Retype word for word the first line of the listing and each line after it up to the line with "The height and", with the pictures taken out.

(Material to process)
BEGIN

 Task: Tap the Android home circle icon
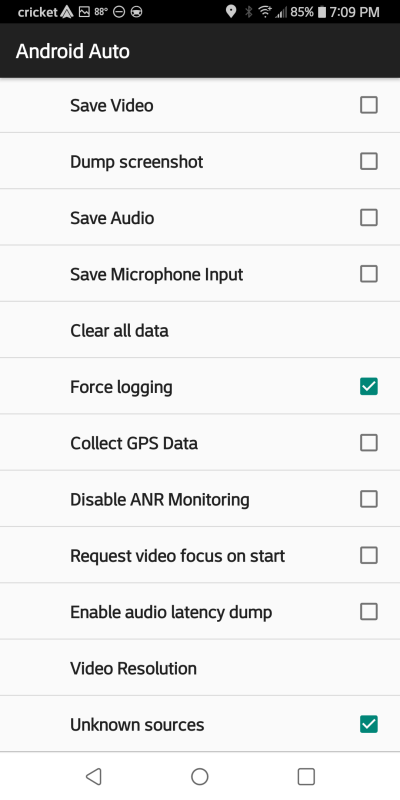tap(199, 776)
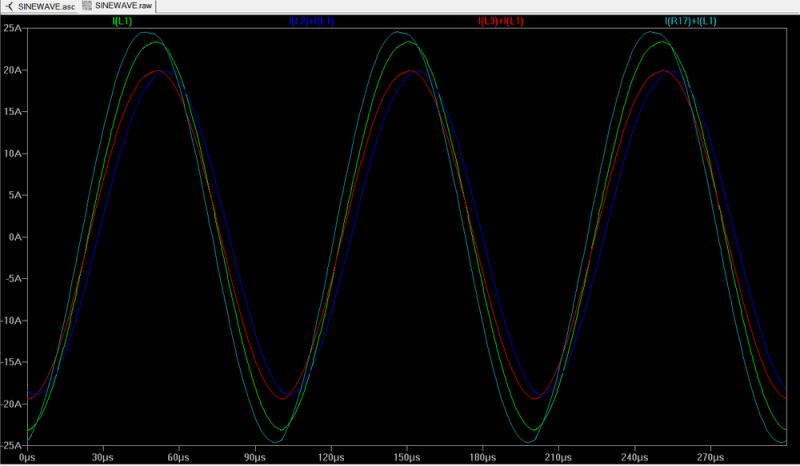Click the 210µs time axis label
This screenshot has width=800, height=466.
(558, 457)
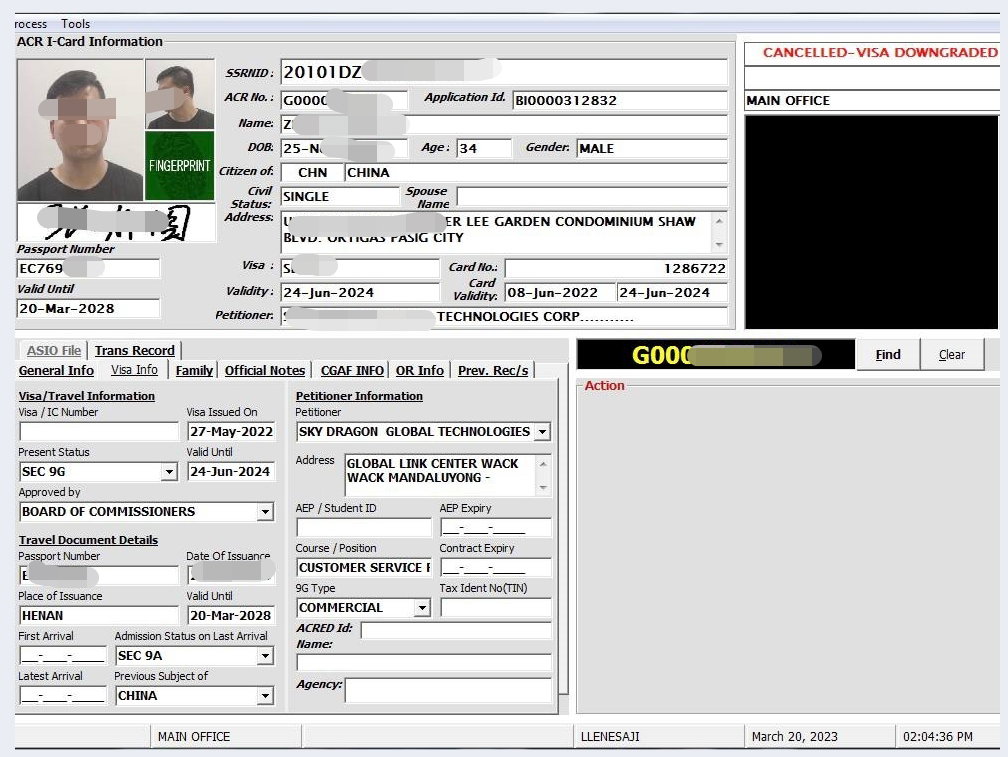Screen dimensions: 1008x757
Task: Open the Family tab
Action: [194, 370]
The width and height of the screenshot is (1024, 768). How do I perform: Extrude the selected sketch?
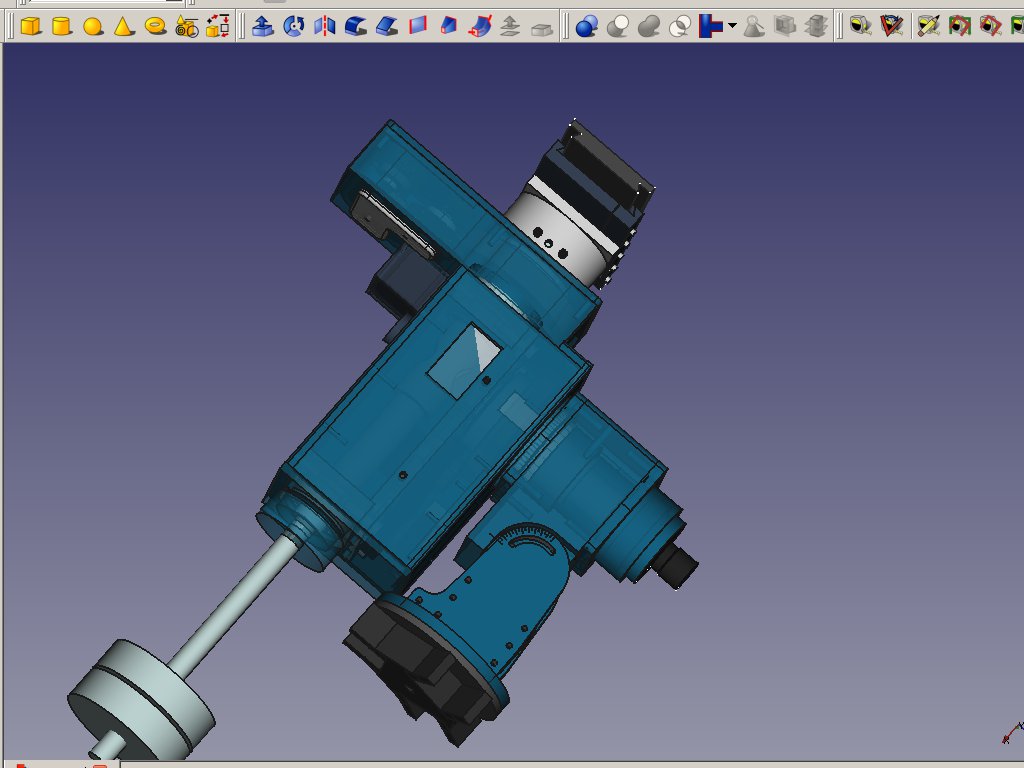[263, 26]
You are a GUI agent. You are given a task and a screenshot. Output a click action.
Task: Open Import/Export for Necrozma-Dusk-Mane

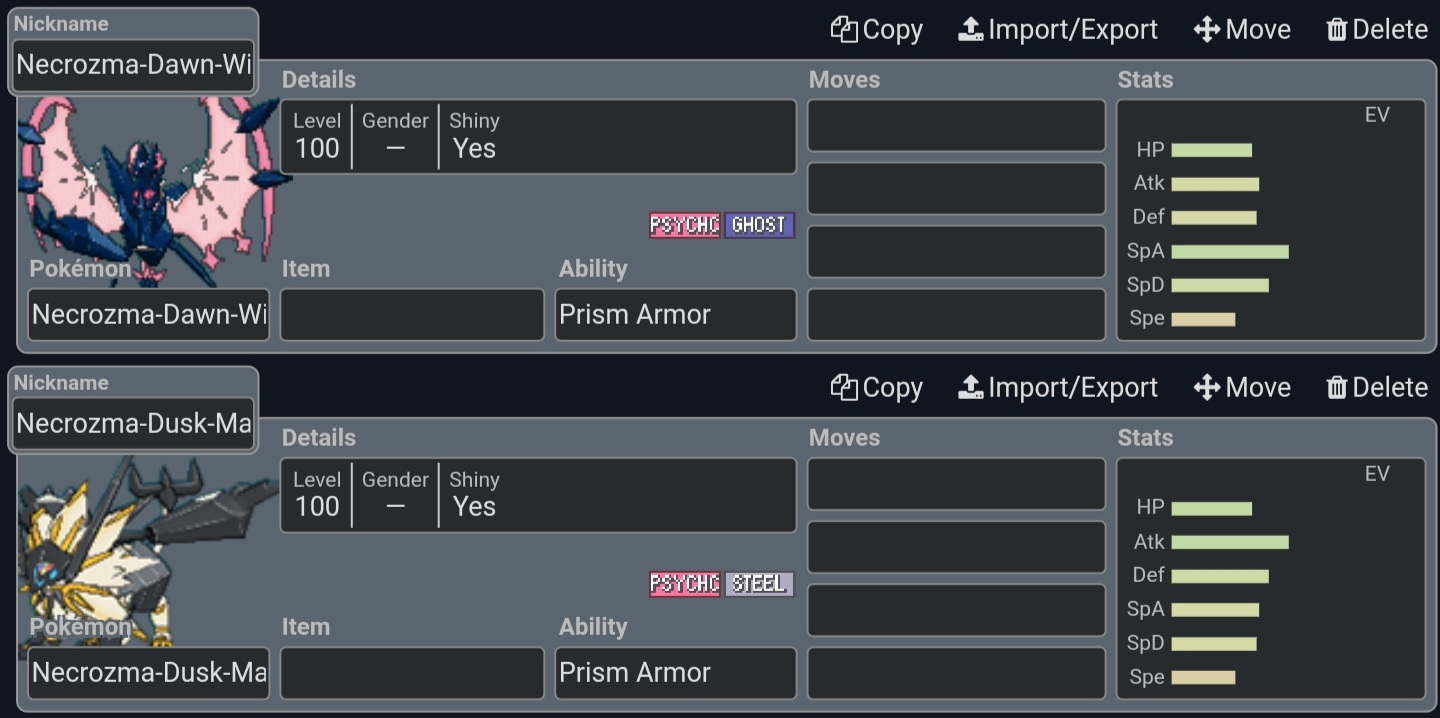point(1058,388)
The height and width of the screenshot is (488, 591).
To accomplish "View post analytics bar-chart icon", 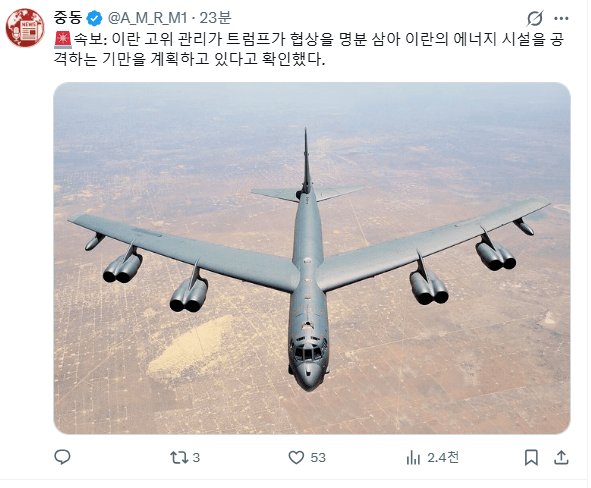I will (413, 458).
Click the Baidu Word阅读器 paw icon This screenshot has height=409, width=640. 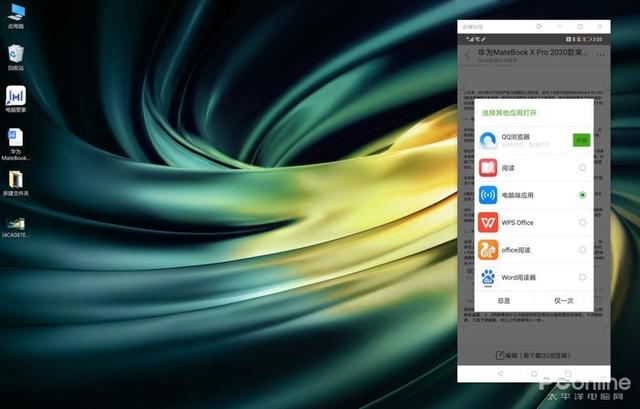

END

(Exercise response)
 Task: Tap the Android home circle icon
tap(199, 776)
Click the 210µs time axis label
This screenshot has width=800, height=466.
(558, 457)
Screen dimensions: 1008x757
Task: Open the Family tab
Action: [194, 370]
The width and height of the screenshot is (1024, 768). How do I perform: Extrude the selected sketch?
[263, 26]
You are a GUI agent. You are given a task and a screenshot. Output a click action.
Task: Open Import/Export for Necrozma-Dusk-Mane

point(1058,388)
The height and width of the screenshot is (488, 591).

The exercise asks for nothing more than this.